Degenerate dimensions are useful as they tie the transactions, or events, in the
fact table back to real-life items - invoices, orders and so on - and they can
be a quick way to group together similar transactions for further analysis.

The key here is not to go overboard and make these degenerate dimensions into
full dimension tables - for example, an Invoice dimensions - as in all
likelihood this dimension table will grow at the same rate as your fact table.
If there is other interesting information to go with the invoice - for example,
who the customer was, what products were ordered - this is better placed in
specific dimensions for customers and products where it can be stored as a kind
of ‘master copy’, rather than storing it alongside each order in a balooning
Invoice dimension.

The other advantage with degenerate dimensions is that they’re a lot easier
to build and maintain when using ETL tools such as Oracle Warehouse Builder, as you don’t have to create dimension lookup tables, create
synthetic keys, sequences and so on. Indeed, if you’re loading your dimensional model into
a multidimensional database such as Oracle OLAP, your database will be much
smaller in size and easier to handle if you can keep the number of formal
dimensions to a minimum, as they tend to ‘explode’ in size the more dimensions
you add to the database.

Judicious use of degenerate dimensions keeps your dimensional model rational
and your database size reasonable, whilst allowing you to keep useful items in
the fact table that help us tie the data warehouse back to the original source
systems.

Comments

  1. John Emmer Says:

    Mark,
    I was wondering if in your work reviewing dimensional data models you have found any good resources or patterns for dealing with Degenerate Measures (fun name — actually embedded totals). We are designing a datamart product now, and our requirements group says that we will need to support ‘non-additive measures’. I can’t get a good example from them, but they claim there are some measures where there’s no way to derive the monthly number (or the ‘regional’ number) from the daily (or ‘group’) numbers. This makes it much harder (or impossible) to use materialized views for query rewrite, and we’re struggling with just what to do with this requirement if we can’t make it go away. Any suggestions or pointers to resources?
    Thanks!

  2. John Emmer Says:

    To respond to my own question, the best information I’ve found so far was a couple of articles linked on http://www.ralphkimball.com, which itself I found thanks to Mark’s discussion here. On this page:
    http://www.ralphkimball.com/html/articlesArchitecture/articlesAggregates.html
    you’ll find some articles on “Real-Life” datamart issues, and “Assymetric Aggregations”, both of which deal with this issue.
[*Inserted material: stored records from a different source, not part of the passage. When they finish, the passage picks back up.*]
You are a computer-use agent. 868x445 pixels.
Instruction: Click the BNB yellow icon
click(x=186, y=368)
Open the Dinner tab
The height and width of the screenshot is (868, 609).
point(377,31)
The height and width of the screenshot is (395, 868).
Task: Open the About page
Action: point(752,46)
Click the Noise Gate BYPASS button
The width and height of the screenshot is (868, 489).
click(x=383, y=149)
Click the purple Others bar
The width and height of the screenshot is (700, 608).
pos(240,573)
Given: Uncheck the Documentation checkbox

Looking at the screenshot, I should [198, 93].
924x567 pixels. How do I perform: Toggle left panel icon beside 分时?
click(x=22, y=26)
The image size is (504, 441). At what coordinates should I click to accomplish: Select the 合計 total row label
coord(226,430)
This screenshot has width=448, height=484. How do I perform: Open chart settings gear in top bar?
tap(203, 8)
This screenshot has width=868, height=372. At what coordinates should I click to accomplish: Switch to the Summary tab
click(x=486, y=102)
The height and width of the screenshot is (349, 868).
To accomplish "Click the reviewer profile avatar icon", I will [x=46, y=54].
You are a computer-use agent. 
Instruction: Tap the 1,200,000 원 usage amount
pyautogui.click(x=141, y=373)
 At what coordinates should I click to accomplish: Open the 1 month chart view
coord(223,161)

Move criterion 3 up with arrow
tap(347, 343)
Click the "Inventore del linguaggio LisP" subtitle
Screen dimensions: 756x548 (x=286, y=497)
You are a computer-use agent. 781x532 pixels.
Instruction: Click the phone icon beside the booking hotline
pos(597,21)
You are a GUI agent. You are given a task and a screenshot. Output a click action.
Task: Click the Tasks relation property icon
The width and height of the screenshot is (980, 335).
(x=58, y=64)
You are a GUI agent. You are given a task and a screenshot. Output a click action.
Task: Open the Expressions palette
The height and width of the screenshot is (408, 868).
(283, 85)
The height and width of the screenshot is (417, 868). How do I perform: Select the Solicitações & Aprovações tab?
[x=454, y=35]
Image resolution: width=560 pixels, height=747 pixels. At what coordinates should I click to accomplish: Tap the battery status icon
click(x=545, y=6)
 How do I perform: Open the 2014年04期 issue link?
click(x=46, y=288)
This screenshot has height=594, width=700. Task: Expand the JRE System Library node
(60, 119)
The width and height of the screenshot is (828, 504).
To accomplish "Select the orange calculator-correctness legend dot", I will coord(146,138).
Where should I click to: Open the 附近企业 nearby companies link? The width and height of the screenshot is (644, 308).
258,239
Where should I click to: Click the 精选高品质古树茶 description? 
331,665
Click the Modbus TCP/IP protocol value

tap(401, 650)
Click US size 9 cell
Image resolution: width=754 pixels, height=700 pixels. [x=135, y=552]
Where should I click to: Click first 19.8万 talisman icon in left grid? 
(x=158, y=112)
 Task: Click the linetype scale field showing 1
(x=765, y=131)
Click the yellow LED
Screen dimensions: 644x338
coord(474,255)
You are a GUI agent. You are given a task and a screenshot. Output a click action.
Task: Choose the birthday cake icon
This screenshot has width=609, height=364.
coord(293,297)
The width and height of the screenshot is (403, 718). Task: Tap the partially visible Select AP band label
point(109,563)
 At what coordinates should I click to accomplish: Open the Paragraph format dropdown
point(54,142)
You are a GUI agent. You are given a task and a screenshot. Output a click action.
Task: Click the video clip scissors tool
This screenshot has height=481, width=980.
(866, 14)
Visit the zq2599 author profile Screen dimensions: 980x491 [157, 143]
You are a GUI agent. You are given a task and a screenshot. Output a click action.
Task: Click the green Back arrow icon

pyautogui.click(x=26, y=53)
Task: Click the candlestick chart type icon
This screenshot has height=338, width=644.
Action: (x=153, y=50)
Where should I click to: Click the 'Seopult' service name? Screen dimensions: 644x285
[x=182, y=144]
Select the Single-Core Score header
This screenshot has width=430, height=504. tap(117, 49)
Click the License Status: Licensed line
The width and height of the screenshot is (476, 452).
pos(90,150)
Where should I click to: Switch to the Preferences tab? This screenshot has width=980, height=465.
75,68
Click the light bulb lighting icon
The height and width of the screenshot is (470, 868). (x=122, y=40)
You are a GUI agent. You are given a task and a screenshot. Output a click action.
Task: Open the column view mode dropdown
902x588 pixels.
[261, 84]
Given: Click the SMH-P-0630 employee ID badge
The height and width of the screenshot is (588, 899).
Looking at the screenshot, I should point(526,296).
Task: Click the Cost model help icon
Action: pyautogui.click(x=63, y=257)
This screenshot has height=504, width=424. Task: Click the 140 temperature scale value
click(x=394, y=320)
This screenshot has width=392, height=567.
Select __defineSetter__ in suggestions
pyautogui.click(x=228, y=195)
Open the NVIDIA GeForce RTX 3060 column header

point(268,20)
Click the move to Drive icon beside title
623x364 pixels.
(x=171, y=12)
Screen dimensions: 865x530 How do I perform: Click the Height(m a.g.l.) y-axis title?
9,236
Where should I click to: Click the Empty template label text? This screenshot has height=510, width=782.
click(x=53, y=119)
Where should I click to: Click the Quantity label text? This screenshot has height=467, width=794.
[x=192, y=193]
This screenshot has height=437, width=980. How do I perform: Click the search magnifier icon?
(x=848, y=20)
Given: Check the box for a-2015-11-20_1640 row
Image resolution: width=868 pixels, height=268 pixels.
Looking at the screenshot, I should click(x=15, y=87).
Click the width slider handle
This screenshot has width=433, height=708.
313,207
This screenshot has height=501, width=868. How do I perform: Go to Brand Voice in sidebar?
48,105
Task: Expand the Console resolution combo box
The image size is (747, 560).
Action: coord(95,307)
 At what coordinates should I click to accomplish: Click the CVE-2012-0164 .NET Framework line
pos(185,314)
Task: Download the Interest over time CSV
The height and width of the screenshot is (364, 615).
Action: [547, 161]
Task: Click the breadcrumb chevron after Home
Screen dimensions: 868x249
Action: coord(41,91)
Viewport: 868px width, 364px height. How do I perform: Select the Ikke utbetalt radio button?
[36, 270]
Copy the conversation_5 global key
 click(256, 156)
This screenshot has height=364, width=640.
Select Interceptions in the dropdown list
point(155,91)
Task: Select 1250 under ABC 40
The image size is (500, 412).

This was particularly nice, as we are building a ‘key performance indicators’ application, and this is precisely where the author says these kinds of requirements often show up. My initial reaction to the requirements was something like “but that’s not a measure — measures are by definition additive numeric facts!” It’s nice to know others have faced the same issues!

  3. Mark Says:

    Hi John
    Sorry I didn’t get back to you earlier. I’ve been working away up in London for the last two weeks, and your question needed a bit more thought than the usual type.
    What I was going to suggest was Ralph Kimball’s site (as you found out), plus his book, “The Data Warehouse Toolkit: The Complete Guide to Dimensional Modeling”, which has dimensional modelling case studies for different industries.
    http://www.amazon.co.uk/exec/obidos/ASIN/B000083KQI/qid=1083179888/sr=1-4/ref=sr_1_11_4/026-4880710-1467620
    Regards
    Mark

  4. John Emmer Says:

    Thanks, Mark. I borrowed that book from a co-worker, and it did have some pertitent examples. Previously, I had only been looking at Kimball’s ‘Lifecycle Toolkit’ book, but the ‘plain’ Toolkit book has some more specifics that are nice to see.